Философия фактически обернулась против науки, когда сама стала с пафосом выдавать себя за неё. Почти вся философия со времён Сократа ведёт «борьбу против науки», «это та же борьба, которая позже ещё раз была предпринята церковью»: «желают, чтобы руки были развязаны для отыскания своего “пути” … Им ненавистен поступательный ход, темп науки, им ненавистно желание прибыть к цели, выдержка, личный индифферентизм человека науки» (ВВ, 199–200). «Фальшь, подделка проходит через всю историю философии. Если не считать почтенных, но редко встречающихся скептиков, нигде не видно инстинкта интеллектуальной добросовестности» (ВВ, 176). Полная убогость сегодняшних «философов всякой всячины, которые называют себя “философами действительности” или “позитивистами”», и «философии, сокращённой до “теории познания”» является для Ницше достаточной причиной, чтобы бравый человек науки, который иначе был бы должен повиноваться философам, мог на самом деле чувствовать себя существом лучшего рода. Ибо эти сегодняшние философы суть «вновь покорённые наукой» люди, не делающие ничего научного. У них не осталось больше ничего от подлинного смысла философии (ПТСДЗ, 325).

Наука же, со своей стороны, в эту эпоху осуществила «неподобающее и вредное смещение рангов» между собой и философией, так что в конце концов и сами чистые учёные могли бы исполнять роль философов. «Провозглашение независимости человека науки, его эмансипация от философии» есть, в сущности, «инстинкт черни»: наука стремится «в своей чрезмерной заносчивости и безрассудстве предписывать законы философии и со своей стороны разыгрывать «“господина”, — что говорю я! — философа». Специалист инстинктивно обороняется от всяких синтетических задач, прилежный работник — от аристократического otium, утилитарист — от философии как ряда опровергнутых систем, употребление которых никому не приносит пользы (ПТСДЗ, 324).

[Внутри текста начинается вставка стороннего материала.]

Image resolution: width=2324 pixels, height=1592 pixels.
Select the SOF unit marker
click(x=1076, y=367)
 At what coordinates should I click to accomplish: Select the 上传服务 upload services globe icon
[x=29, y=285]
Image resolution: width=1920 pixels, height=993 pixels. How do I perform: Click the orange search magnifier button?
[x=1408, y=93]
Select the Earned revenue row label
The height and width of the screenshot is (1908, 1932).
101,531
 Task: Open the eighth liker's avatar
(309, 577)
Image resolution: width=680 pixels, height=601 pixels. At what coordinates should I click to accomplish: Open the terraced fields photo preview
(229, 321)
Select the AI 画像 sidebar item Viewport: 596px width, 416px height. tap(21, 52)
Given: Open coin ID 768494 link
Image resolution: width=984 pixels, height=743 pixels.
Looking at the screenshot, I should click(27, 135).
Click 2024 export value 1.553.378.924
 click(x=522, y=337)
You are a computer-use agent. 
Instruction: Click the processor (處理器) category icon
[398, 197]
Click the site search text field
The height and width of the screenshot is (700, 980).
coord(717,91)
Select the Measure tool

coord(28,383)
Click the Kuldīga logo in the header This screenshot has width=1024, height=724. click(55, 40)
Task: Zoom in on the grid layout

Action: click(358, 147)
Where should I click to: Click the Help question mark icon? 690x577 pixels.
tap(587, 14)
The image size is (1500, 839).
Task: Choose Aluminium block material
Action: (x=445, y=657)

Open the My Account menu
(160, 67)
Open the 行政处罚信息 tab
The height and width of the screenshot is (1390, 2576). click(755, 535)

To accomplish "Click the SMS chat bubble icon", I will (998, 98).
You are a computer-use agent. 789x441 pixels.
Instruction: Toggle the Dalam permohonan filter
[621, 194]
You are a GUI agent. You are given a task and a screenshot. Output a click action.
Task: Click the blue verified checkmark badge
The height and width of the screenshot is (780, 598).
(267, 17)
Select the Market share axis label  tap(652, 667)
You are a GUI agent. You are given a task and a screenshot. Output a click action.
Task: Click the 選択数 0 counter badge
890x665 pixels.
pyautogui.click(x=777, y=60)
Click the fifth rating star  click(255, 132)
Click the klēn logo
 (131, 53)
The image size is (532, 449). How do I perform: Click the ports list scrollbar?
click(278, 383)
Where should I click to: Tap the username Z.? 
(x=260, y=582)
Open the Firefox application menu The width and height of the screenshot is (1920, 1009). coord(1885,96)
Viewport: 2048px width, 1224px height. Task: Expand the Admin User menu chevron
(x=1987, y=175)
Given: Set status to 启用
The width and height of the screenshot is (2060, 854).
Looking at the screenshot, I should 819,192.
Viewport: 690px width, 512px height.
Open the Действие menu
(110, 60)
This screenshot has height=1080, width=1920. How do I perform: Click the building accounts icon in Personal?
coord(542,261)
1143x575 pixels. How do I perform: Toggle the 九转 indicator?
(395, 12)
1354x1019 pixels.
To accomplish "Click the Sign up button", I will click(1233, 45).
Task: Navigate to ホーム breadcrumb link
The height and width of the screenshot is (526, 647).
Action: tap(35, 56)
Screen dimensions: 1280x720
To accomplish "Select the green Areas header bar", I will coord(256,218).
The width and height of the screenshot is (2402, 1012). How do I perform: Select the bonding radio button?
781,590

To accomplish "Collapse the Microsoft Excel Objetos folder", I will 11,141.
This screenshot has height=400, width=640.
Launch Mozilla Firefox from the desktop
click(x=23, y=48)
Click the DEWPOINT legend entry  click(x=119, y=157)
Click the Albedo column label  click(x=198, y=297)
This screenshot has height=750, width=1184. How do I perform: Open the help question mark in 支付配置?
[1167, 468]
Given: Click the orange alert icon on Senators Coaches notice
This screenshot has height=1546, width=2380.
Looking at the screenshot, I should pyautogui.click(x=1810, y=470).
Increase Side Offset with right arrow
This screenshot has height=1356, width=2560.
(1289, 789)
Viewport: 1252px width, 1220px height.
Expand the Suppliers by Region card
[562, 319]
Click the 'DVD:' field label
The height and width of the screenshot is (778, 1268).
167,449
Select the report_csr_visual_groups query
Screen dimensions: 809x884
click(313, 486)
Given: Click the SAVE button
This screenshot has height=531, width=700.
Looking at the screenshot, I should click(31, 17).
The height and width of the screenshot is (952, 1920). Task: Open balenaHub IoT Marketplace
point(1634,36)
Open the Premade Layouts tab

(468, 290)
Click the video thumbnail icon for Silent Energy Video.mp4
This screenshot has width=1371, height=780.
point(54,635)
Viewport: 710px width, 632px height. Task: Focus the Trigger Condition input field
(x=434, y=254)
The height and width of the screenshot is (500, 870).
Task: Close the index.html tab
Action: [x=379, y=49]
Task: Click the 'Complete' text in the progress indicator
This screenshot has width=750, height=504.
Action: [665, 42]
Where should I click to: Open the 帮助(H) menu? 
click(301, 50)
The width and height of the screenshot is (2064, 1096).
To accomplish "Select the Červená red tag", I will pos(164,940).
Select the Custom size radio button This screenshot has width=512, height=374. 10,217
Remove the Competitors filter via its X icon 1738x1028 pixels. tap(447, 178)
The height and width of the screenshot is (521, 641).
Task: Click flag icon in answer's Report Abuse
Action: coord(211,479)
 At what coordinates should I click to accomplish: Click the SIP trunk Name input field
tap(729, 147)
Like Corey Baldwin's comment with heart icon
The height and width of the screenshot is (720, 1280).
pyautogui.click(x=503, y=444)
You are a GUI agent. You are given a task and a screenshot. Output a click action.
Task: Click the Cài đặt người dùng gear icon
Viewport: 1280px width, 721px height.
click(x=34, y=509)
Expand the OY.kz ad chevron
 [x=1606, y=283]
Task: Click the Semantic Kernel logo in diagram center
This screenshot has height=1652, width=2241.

Философствование, как его описывает Ницше, при всём присущем ему «повелевании», само в конце концов есть некий поиск. Позволительно спросить, как возможно со стороны философии руководство наукой, если сама философия не «есть» истина как таковая. Ницше едва ли объяснил, как должно происходить такое руководство. И на вопрос «что? есть философствование» Ницше применительно к любому времени не дал известного нам однозначного ответа. Философия как понятийная структура, как представленное творение, как разумное, связное в себе мышление — почти вся история философии для него, скорее, сомнительна. Истина для Ницше отнюдь не имеет здесь безусловно твёрдой почвы.